Gérald Papy

Macron, le noble et le vulgaire

Gérald Papy Rédacteur en chef adjoint

L’affaire Benalla est une histoire comme seule la politique française peut nous en gratifier. Emmanuel Macron aurait pu la circonscrire à un « faits divers » s’il avait reconnu le dysfonctionnement de la présidence et promis d’y remédier dès sa révélation par la presse.

Elle est devenue un dossier gigogne qui entache le mandat jupitérien, questionne l’organisation de l’Etat et met à nouveau en avant certains conservatismes français. Au-delà de l’illégalité des coups de poing du 1er mai d’Alexandre Benalla-le-violent que l’enquête judiciaire devra établir, l’audition par les sénateurs de la commission d’enquête d’Alexandre Benalla-le-policé met en lumière une possible dérive au sommet de la République. La protection du locataire de l’Elysée relève du Groupe de sécurité de la présidence de la République, constitué de gendarmes et de policiers. Que faisait Alexandre Benalla, qui n’y était pas officiellement habilité, dans cet attelage, lui qui a voulu minimiser son rôle, mais auquel l’analyse des faits prêterait plutôt une influence d’envergure ? Comme la plupart de ses prédécesseurs, Emmanuel Macron aurait voulu placer au sein de l’édifice un  » homme à lui « . C’est humain. Alexandre Benalla était, même s’il s’en est défendu devant les sénateurs, le bouclier du couple Macron pendant ses déplacements publics comme lors de ses activités privées. Une mission qui impose une relation de confiance extrême dans le meilleur des mondes… étroitement contrôlé par Emmanuel Macron. C’est humain mais cela pose aussi un problème institutionnel. Elu, le président français ne s’appartient plus. Et les Français sont en droit de réclamer que sa protection soit assurée avec tous – et rien que – les moyens de l’Etat.

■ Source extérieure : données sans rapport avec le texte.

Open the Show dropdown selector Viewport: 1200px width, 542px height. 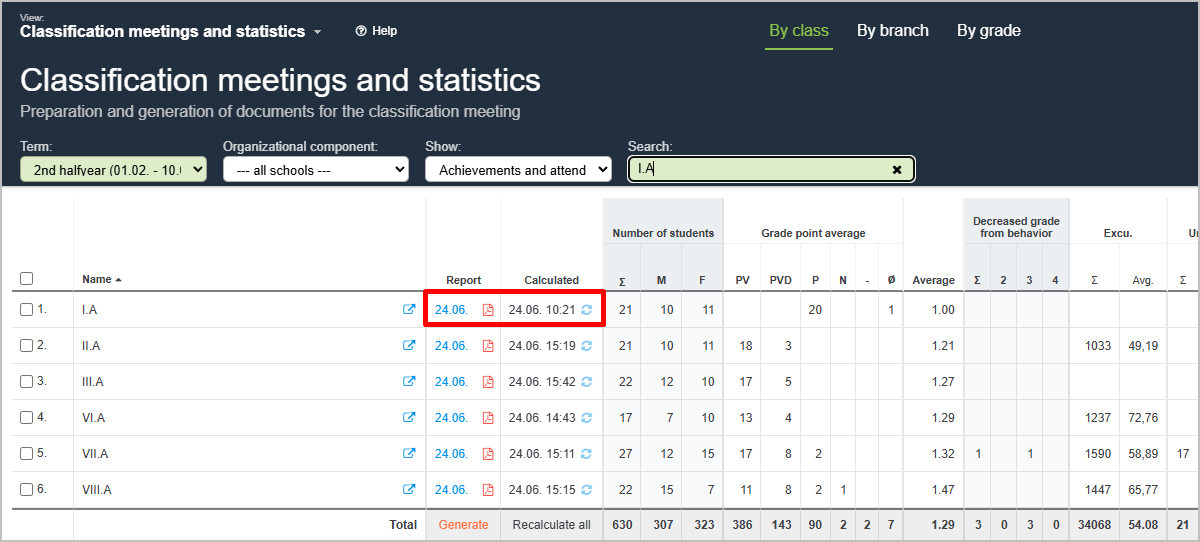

La difficulté d’établir des relations d’égal à égal est handicapante quand il s’agit de réformer.

S’il est un self-made-man parti de rien, bien dans l’esprit volontariste promu par le président, Alexandre (ex-Maroine) Benalla a en outre démontré lors de son audition que son ascension jusqu’à l’Elysée n’était pas usurpée : phrasé posé, maîtrise des législations, adéquation des compétences et de l’expérience avec la fonction exercée ou espérée… Mise en lumière dans des circonstances plus avantageuses, son image qui renouvelle le concept de l’ascenseur social aurait même pu servir celui qui cherche désespérément à se défaire de l’étiquette de  » président des riches « .

Or, cette question n’est pas seulement un enjeu d’image et de courbe de popularité. Elle peut aussi orienter fondamentalement la politique du président. Le sociologue Philippe d’Iribarne explique dans une tribune du Figaro combien la France reste une société de  » rangs « , hantée par l’opposition du noble et du vulgaire.  » Une question centrale, qui est au coeur des difficultés de la société française, est la manière, extrêmement contrastée selon les personnes, dont se comportent les « gens du haut » et leurs inférieurs sur les multiples scènes où ils se rencontrent « . Pourquoi est-ce si essentiel ? Parce que, selon d’Iribarne, cette difficulté d’établir des relations d’égal à égal est handicapante quand il s’agit de réformer : les réformes envisagées sont a priori ressenties comme dégradantes par ceux qu’elles affectent et il ne va pas de soi pour les hautes autorités, dans le sentiment qu’elles ont de leur rang, de ne pas chercher à imposer ce qu’elles ont décidé. C’est tout le contraire parmi les dirigeants d’Europe du Nord adeptes d’une méthode bon enfant que ne peut se permettre le monarque de l’Elysée au risque d’apparaître, aux yeux de certains de ses  » sujets « , manquer de grandeur… Cruel dilemme.